PROMPT :: Repeat only the stretch of lines below that runs from the line with "Image resolution: width=1652" through the line with "Click the 暂未生成数据 placeholder message", unaltered.

□ □ □ □ □ □ □

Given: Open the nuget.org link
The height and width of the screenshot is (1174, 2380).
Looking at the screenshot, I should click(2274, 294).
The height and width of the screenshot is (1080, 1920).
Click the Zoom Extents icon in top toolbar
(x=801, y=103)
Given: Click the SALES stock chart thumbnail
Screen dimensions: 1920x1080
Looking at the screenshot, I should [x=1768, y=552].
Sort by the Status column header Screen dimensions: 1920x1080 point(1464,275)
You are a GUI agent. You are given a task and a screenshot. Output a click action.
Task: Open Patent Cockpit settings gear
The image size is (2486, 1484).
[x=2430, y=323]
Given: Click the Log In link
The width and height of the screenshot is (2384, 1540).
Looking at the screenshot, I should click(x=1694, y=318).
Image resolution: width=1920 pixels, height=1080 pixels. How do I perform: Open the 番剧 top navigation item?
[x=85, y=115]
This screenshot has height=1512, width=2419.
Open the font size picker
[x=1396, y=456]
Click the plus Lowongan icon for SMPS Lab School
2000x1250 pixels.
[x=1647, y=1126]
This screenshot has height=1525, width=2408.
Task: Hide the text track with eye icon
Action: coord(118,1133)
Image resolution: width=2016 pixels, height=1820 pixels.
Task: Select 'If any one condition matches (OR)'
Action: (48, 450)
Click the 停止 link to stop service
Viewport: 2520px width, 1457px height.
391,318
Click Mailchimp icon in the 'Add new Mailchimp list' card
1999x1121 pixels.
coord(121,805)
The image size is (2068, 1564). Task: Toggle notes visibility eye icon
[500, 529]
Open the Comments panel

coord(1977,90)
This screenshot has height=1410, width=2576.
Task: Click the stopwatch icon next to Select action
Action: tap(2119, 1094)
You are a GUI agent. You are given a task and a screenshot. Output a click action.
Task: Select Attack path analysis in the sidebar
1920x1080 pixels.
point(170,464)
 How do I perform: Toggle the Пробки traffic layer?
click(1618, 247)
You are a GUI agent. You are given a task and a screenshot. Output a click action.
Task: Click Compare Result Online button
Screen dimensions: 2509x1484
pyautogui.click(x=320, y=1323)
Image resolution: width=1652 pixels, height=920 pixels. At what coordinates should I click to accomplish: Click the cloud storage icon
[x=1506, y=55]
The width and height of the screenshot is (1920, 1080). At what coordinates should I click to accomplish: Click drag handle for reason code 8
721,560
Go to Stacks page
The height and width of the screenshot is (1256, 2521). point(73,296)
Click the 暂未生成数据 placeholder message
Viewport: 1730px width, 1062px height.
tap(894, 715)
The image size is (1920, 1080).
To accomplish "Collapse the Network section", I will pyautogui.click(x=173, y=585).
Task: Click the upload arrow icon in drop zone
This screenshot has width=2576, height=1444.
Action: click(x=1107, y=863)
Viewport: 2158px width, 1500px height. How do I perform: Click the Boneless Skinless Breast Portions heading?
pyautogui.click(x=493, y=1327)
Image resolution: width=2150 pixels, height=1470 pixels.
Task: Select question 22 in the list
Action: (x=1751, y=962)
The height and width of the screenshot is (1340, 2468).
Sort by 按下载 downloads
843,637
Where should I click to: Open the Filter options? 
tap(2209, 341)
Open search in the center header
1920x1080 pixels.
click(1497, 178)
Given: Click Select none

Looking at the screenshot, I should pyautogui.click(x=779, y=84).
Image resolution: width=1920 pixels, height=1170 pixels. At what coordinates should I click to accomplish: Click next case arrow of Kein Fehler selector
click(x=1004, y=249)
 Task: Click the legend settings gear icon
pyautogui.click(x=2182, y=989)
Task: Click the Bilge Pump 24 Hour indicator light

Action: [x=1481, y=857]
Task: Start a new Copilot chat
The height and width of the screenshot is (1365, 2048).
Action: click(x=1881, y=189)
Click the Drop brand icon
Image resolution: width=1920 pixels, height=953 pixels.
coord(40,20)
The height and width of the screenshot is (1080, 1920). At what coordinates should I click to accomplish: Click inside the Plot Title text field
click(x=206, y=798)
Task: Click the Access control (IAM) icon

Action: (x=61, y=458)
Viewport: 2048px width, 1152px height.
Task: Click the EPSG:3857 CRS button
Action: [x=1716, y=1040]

□ □ □ □ □ □ □

TASK ANSWER ::
Image resolution: width=1652 pixels, height=920 pixels. At what coordinates should I click to accomplish: Click the cloud storage icon
[x=1506, y=55]
The width and height of the screenshot is (1920, 1080). At what coordinates should I click to accomplish: Click drag handle for reason code 8
721,560
Go to Stacks page
The height and width of the screenshot is (1256, 2521). point(73,296)
Click the 暂未生成数据 placeholder message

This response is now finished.